Die imense Popularität gerade von Facebook ermöglicht es, eine hohe Zahl Personen zu erreichen und gleichzeitig diese auch nach Interessensgebiet grupiert anzusprechen. Es gibt eine Vielzahl an Fanclubs, von Bands, über Fun-Gruppen bis hin zu speziellen Gemeinschaften um die diversen Facebook-Spiele, die es ermöglichen, sich ein Segment der User heraus zu picken. Die Plattform Ning macht es da sogar noch einfacher.

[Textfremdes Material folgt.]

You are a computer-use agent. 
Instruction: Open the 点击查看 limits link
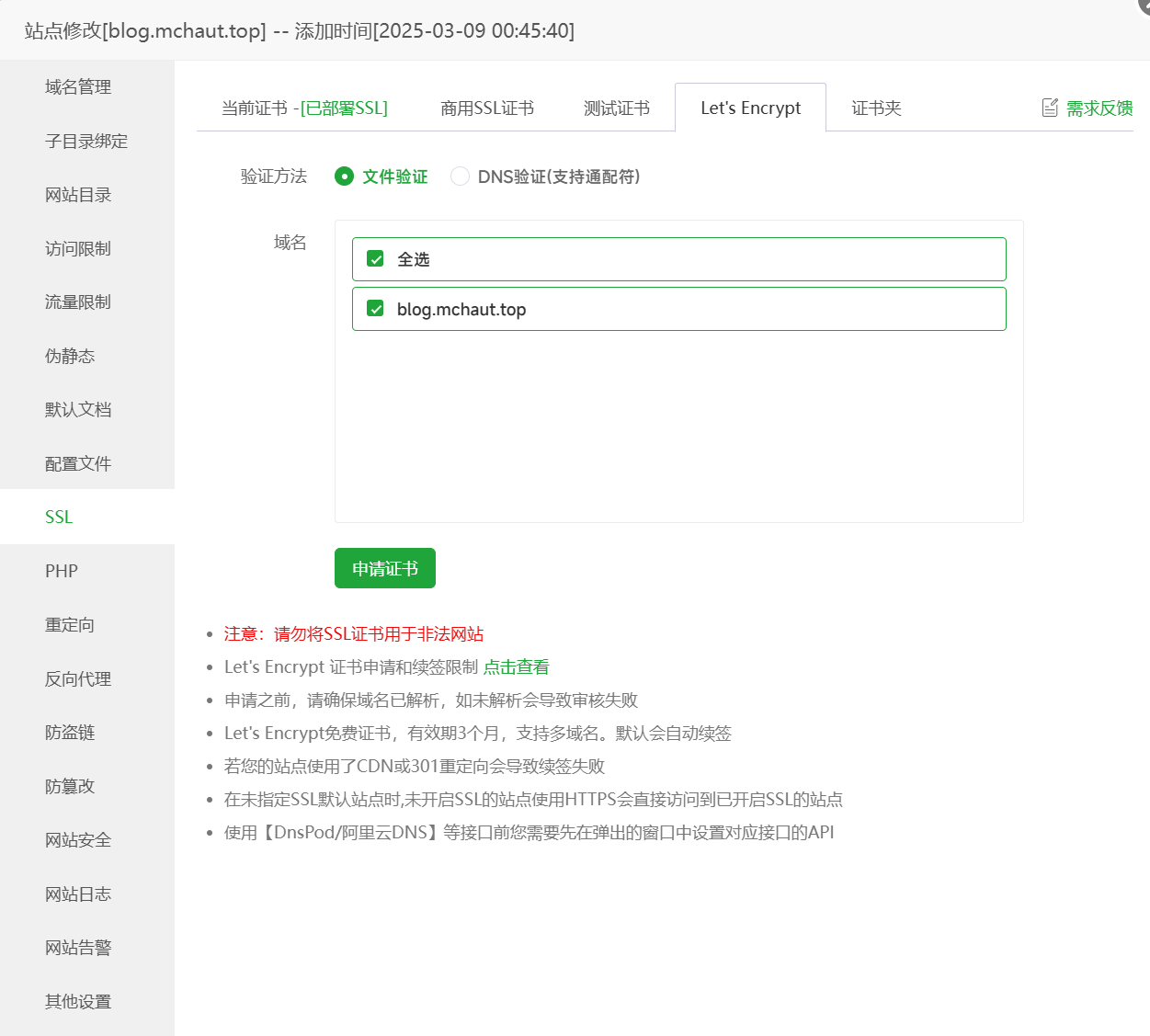[x=516, y=667]
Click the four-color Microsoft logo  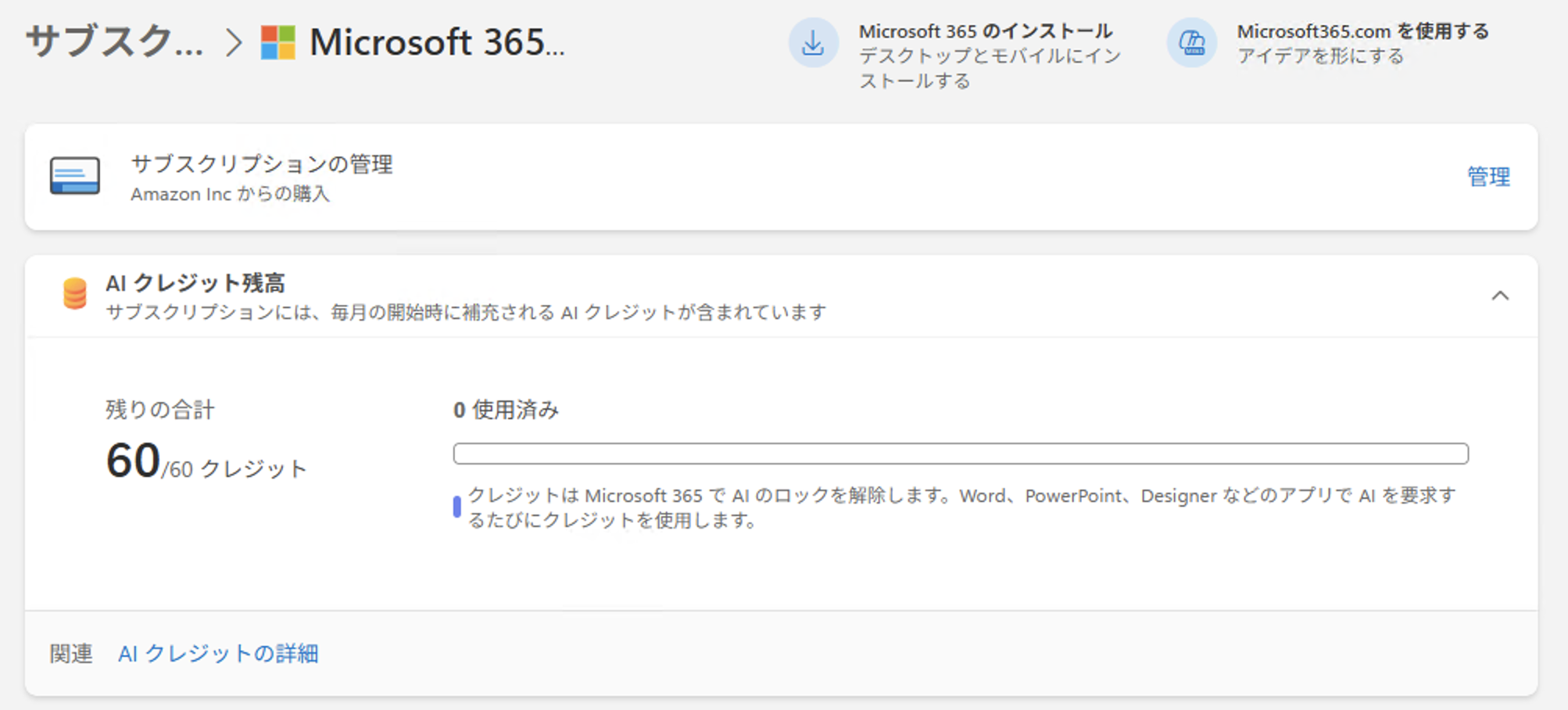point(278,42)
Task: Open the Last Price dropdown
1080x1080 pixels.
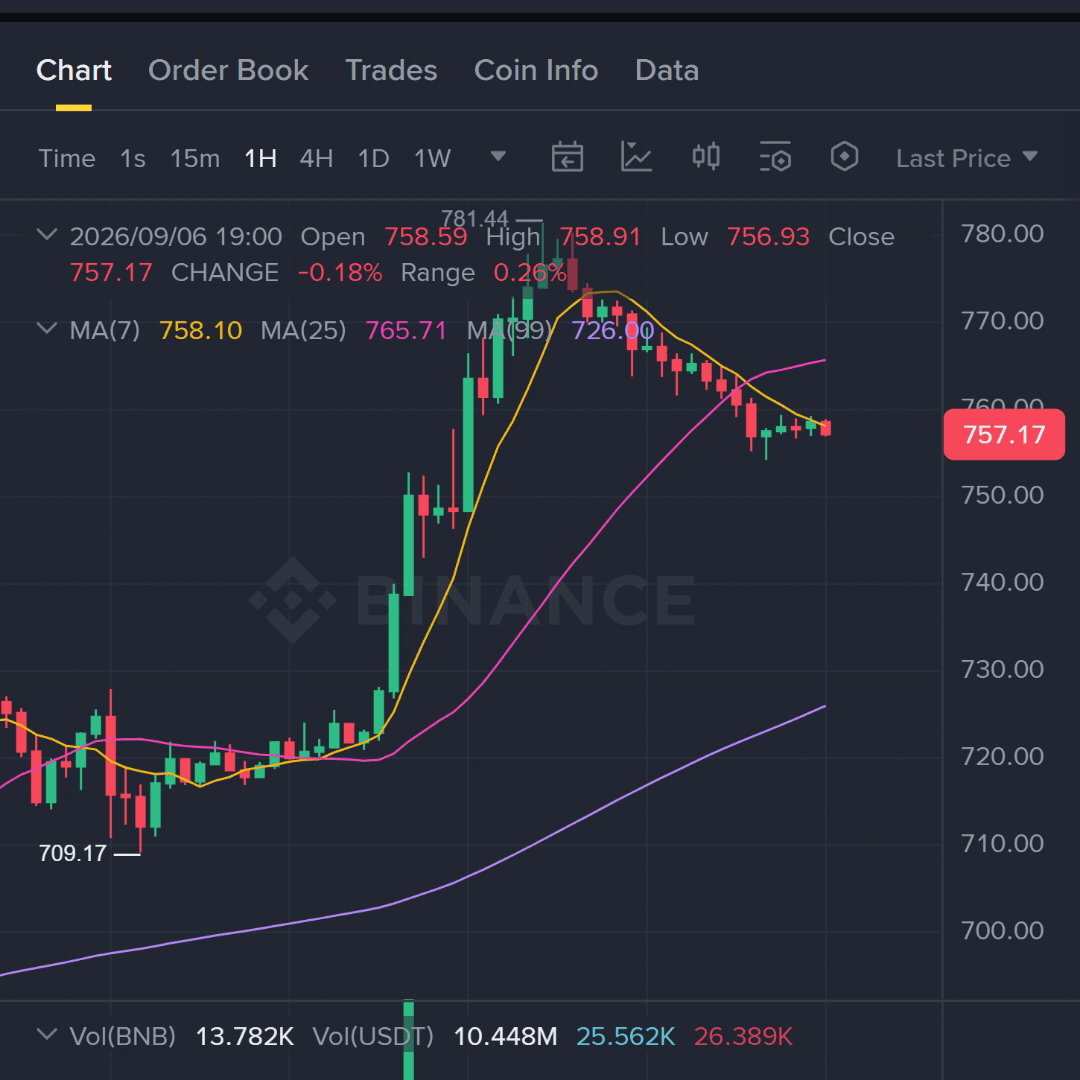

Ning stellt eine Schablone zur Erstellung eines eigenen Social Networks zur Verfügung, was auch schon sehr bunte Blüten treibt, wie zum Beispiel die Aleuminati, eine Gemeinschaft bekennender Biertrinker.
Die Auswahl einer bestimmten, speziellen Zielgruppe fällt hier natürlich sehr leicht. Ob man diese Zielgruppe für sich nutzen kann, steht auf einem anderen Blatt. Zum einen ist es gerade bei kleineren Gemeinschaften, die sich vielleicht schon sehr lange kennen, sehr schwierig Vertrauen und Standing zu bekommen, zum anderen lohnen zu kleine Zielgruppen den Aufwand nicht, diese zu erschließen.
Hier bietet es sich statt dessen an, sich eine Gruppe als Schlüssel oder Kern heraus zu suchen und von dieser aus, auf verwandte und befreundete Gruppen und Netzwerke über zu greifen.
Praktisch und umsetzbar ist es also, Gruppen aus verwandten Themengebieten zu Clustern zusammen zu fassen und die dortigen Mitglieder anzusprechen.
Mit etwas Glück und der richtigen Kampagne sollte es möglich sein, hier sogar virale Effekte auszulösen.